Il generale Paolo Serra, comandante della missione Onu in Libano, è un veterano di Kosovo e Afghanistan. Il Giornale ha pubblicato le foto in cui decora i soldati di Delhi, parte del contingente delle Nazioni Unite, mentre i nostri due marò erano in galera in India.
Generale ci può indicare la data esatta della consegna delle medaglie ai soldati indiani?
«Martedì 27 marzo. Quale comandante di Unifil, presenzio a tutte le cerimonie di consegna dell'onorificenza Onu per la partecipazione dei contingenti alla missione».
Ci spiega cosa rappresenta questo riconoscimento?
«È una medaglia di partecipazione. Dopo 90 giorni di servizio nella missione (in Libano ndr) viene conferita la medaglia commemorativa Onu».
Lei porta il basco blu ma indossa la divisa italiana, come Latorre e Girone. Non pensa che sarebbe stato meglio congelare i rapporti con i soldati indiani dato che i nostri marò erano, e sono, detenuti illegalmente nel loro Paese?
«Come capo missione e comandante della forza militare Unifil, indosso la divisa dell'Onu. Nel gennaio 2011 ho ricevuto la nomina dal Segretario generale dell'Onu per guidare la missione, alla quale partecipano circa 12.000 caschi blu provenienti da 37 Paesi e circa 1.000 funzionari internazionali. Per me, comandante di un contingente multinazionale, sono tutti Caschi Blu. La presenza di tante e diverse nazionalità per la missione è un valore aggiunto, non un limite».
Non era meglio mandare alla cerimonia del battaglione indiano un suo vice di altra nazionalità?
«In una missione di pace e in un contesto internazionale Onu, non ci sono dinamiche o agende nazionali. La natura del nostro impegno deve rimanere imparziale e al di sopra delle parti per riuscire a mantenere la pace e stabilità nel sud del Libano.
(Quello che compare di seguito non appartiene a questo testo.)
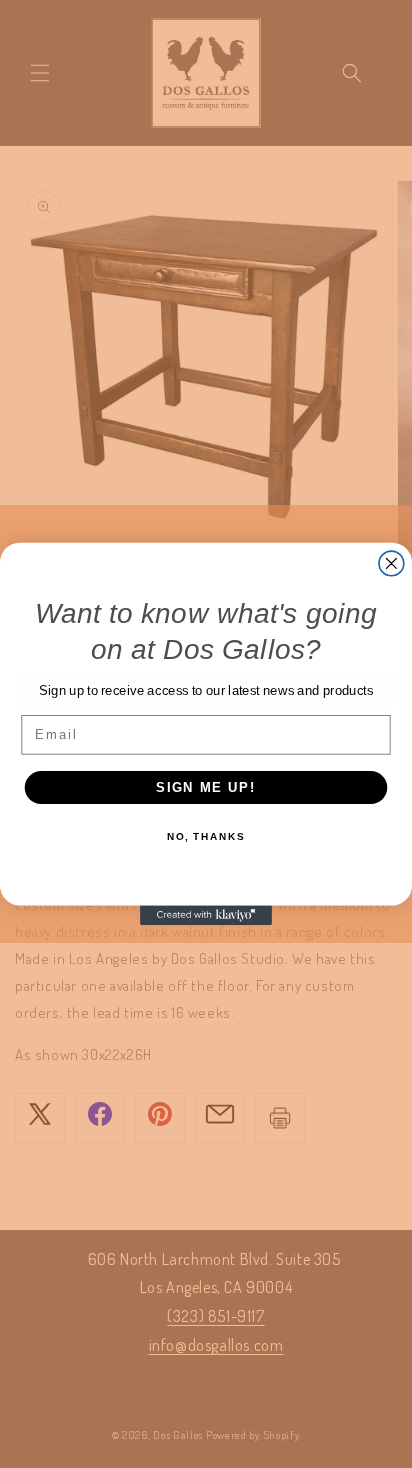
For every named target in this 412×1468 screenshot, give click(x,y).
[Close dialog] (391, 563)
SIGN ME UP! (206, 787)
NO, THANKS (206, 837)
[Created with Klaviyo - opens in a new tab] (206, 915)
Questo è quello che stiamo facendo e con successo grazie a tutti i circa 12.000 Caschi Blu. Sottolineo tutti.
Da Roma non ha mai ricevuto indicazioni sul comportamento da tenere con gli indiani?
«Nel mio ruolo di comandante della missione Onu ricevo indicazioni solo dalla sede centrale delle Nazioni Unite a New York e dal segretario generale Ban Ki Moon».
Nel suo staff c'è un importante funzionario civile di origine indiana. Non pensa, anche in questo caso, che sarebbe meglio congelare i rapporti per dare un segnale forte e chiaro a Delhi?
«È assolutamente imperativo distinguere: una cosa è la missione che ho il privilegio di comandare, altra è la vicenda dei due sottufficiali trattenuti in India, che seguo con attenzione e partecipazione ma che non può e non deve avere riflessi su Unifil. Diversamente, comprometteremmo il buon esito della missione e, probabilmente, anche la situazione di Massimiliano e Salvatore, che invece vogliamo rivedere in patria quanto prima».
Sul Giornale abbiamo proposto, in aggiunta alla linea morbida del governo, varie opzioni, compreso il ritiro dal Libano per ottenere il rilascio dei fucilieri di marina. Che cosa ne pensa?
«Lei propone una misura di tenore politico e di ambito nazionale. Quale militare, per di più investito di un comando multinazionale, sono la persona meno titolata a dare valutazioni su questa materia».
Come giudica l'incredibile caso dei marò che si trascina da 10 mesi?
«Personalmente ho piena fiducia nelle azioni intraprese dal nostro governo».
Quanti sono fra civili e militari gli indiani della missione Unifil?
«La componente indiana di civili e militari è di circa 900 unità. Il successo della missione è anche opera loro».